- Job: In the entries below, find every line containing the string "particular" and copy each of those lines. Matches must have the same uppercase and lowercase letters.

- Collection entries:
.....

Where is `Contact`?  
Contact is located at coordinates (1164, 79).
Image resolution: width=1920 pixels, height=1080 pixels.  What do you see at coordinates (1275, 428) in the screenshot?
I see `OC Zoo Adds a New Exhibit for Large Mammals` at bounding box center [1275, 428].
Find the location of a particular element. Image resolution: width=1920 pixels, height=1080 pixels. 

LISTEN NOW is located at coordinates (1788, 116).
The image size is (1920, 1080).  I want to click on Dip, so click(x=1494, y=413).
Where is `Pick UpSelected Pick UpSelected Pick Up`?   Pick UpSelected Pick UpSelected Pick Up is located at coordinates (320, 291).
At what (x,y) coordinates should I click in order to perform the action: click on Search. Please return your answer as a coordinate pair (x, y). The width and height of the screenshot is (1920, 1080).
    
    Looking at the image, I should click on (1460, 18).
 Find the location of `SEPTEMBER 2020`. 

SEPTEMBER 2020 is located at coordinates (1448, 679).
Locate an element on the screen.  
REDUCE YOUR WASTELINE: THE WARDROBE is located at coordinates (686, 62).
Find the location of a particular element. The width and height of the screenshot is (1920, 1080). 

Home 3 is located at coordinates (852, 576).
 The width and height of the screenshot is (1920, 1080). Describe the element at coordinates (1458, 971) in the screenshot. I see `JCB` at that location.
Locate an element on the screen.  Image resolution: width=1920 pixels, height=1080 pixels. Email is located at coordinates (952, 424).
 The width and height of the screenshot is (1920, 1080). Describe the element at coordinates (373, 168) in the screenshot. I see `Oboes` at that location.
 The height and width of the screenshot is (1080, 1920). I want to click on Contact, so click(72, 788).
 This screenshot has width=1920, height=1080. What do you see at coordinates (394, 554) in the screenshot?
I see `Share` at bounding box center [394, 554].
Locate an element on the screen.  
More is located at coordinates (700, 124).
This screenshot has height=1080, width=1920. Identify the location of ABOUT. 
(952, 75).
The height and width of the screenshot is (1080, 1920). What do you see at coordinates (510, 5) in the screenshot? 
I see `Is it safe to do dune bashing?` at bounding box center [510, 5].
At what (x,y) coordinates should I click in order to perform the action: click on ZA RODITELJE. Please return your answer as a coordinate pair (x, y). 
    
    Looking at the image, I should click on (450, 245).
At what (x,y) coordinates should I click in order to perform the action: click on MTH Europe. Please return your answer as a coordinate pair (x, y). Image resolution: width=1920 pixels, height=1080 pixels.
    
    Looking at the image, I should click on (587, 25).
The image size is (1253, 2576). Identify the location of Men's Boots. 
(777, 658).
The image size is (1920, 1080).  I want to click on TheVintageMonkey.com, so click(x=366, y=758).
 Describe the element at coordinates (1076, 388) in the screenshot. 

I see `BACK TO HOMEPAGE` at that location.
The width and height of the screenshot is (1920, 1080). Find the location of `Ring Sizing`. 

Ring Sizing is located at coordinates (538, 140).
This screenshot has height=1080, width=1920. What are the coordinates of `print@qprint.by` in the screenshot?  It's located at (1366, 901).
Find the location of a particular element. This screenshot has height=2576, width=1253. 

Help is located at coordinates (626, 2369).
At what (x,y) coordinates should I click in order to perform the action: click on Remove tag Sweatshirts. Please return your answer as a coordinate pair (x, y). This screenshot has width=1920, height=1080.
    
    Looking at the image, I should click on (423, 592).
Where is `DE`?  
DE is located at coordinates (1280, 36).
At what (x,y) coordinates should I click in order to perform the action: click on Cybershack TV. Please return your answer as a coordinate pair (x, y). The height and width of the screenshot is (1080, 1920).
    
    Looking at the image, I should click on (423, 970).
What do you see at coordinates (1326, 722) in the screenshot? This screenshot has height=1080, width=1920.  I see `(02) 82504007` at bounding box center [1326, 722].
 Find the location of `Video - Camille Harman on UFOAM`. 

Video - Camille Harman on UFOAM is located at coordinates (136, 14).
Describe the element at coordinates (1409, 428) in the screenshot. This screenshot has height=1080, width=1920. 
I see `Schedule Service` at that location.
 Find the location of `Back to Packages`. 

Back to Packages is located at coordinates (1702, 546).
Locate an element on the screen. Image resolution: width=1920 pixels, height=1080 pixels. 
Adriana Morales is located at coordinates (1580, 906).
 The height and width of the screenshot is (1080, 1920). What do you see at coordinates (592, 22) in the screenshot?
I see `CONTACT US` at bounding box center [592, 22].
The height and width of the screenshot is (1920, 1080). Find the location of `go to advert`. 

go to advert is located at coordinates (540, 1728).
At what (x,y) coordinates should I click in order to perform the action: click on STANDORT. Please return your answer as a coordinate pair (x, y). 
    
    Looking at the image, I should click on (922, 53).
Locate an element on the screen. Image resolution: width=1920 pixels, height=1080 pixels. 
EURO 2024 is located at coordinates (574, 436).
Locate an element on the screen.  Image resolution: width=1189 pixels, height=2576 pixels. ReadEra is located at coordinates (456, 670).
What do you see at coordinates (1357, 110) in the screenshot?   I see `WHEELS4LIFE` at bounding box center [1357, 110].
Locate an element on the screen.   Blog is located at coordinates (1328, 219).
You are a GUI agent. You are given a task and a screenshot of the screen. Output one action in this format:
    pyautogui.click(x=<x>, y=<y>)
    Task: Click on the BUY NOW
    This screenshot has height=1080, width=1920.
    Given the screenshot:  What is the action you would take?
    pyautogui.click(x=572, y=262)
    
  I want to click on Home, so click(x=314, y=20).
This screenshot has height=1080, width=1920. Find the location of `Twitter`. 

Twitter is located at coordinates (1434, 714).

.....

- The response:
Find the location of a particular element. Image resolution: width=1920 pixels, height=1080 pixels. 
Find the location of a particular element. The width and height of the screenshot is (1920, 1080). 
Find the location of a particular element. This screenshot has height=2576, width=1253. 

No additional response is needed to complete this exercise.